With advancement in age, it becomes more evident that certain parts of the body begin to retain fat, one of such body parts is the upper arm. This can be quite uncomfortable as it prevents one from wearing certain clothes. Imagine wearing a swimsuit with flabby arms, you can be sure one will turn out as unattractive. There are several measures one can take to lose weight but you can rest assured that the most recommended is still exercise and workouts. Trust me the workouts do not have to be rigorous, they just have to be consistent in order to achieve desired results.

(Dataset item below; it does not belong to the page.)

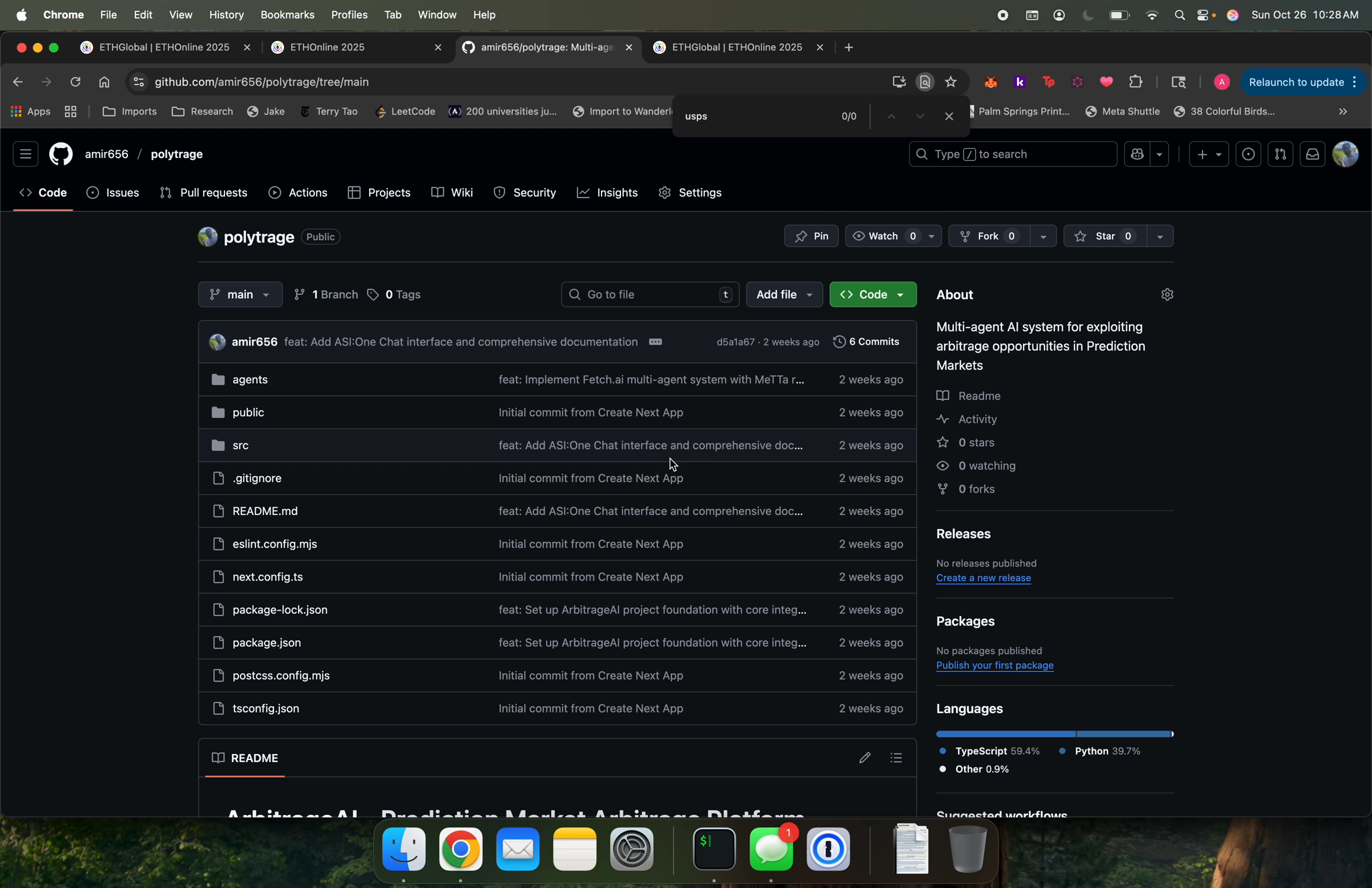This screenshot has width=1372, height=888.
Task: Expand the green Code dropdown
Action: 873,295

Let us take a look at a few exercises targeted at losing arm fat:
Moderate-intensity aerobic exercises
You can carry these simple exercises for about 30 minutes a day, three to five days a week. Examples of such moderate-intensity exercises are swimming, brisk walking, cycling, fitness classes, etc. These help to effectively burn calories as well as boost body metabolism.

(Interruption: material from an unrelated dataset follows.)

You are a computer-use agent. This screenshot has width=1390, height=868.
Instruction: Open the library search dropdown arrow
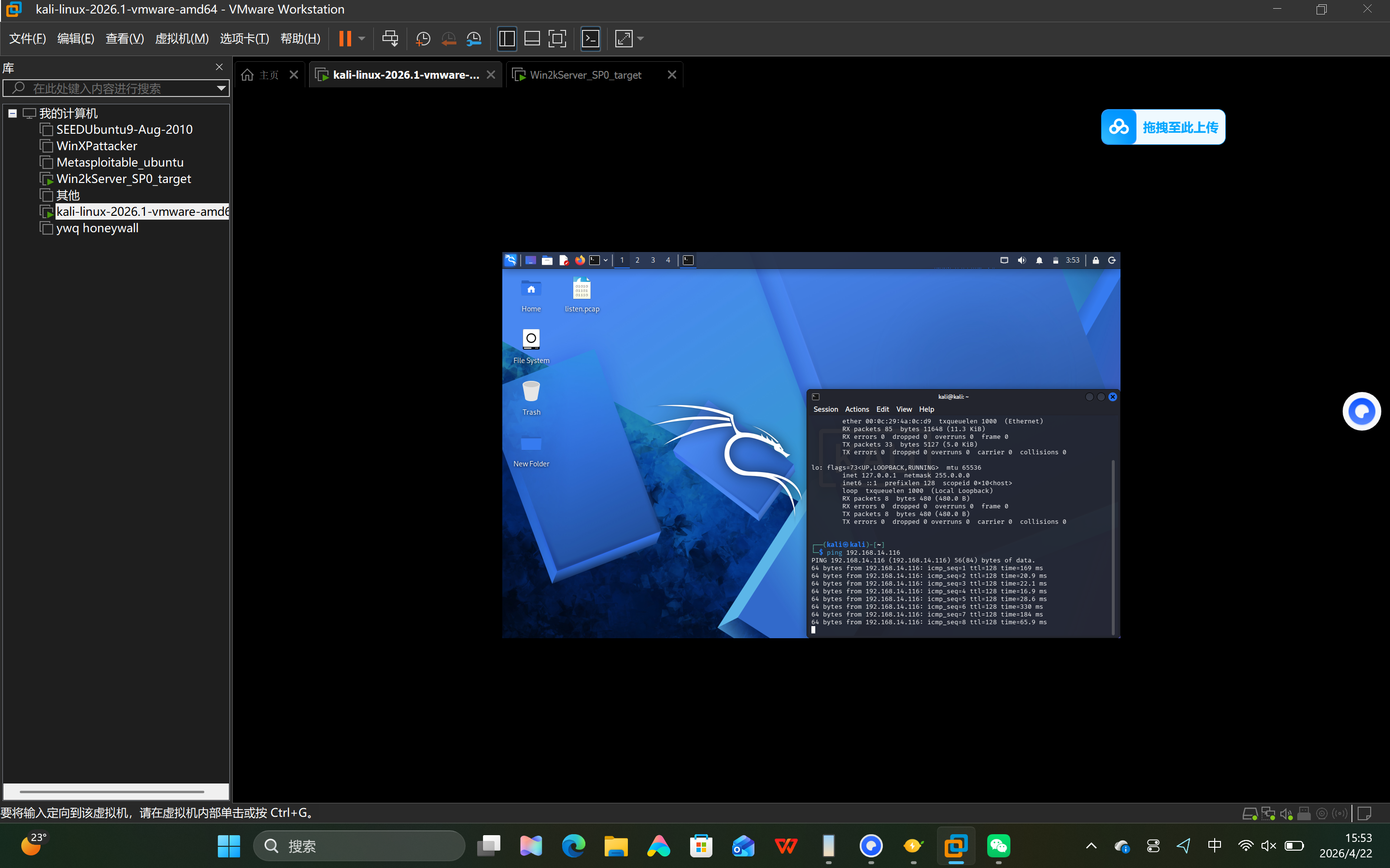pos(221,88)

Now I am not saying Olympic size weights, just something to stretch you a little bit three to five times a week. Studies show that weights help to speed up body metabolism and effectively keep your body trim. Ensure you lift weights with your arms as your target area, especially the triceps and biceps. Some of such exercises include, lateral arm raises, tricep extensions, shoulder presses, bicep curls, etc.
Just by eating a healthy and balanced diet you can cut off about a pound from your weight every week. Now this is really not targeted at the arms alone, it works well for the entire body. You should definitely cut down on your calorie intake to about 250 calories per day. Eat foods like, vegetables, fish, meat, nuts, whole grains.
These are just a few ways to lose arm fat, there are several others, you just need to pick out which best suits you.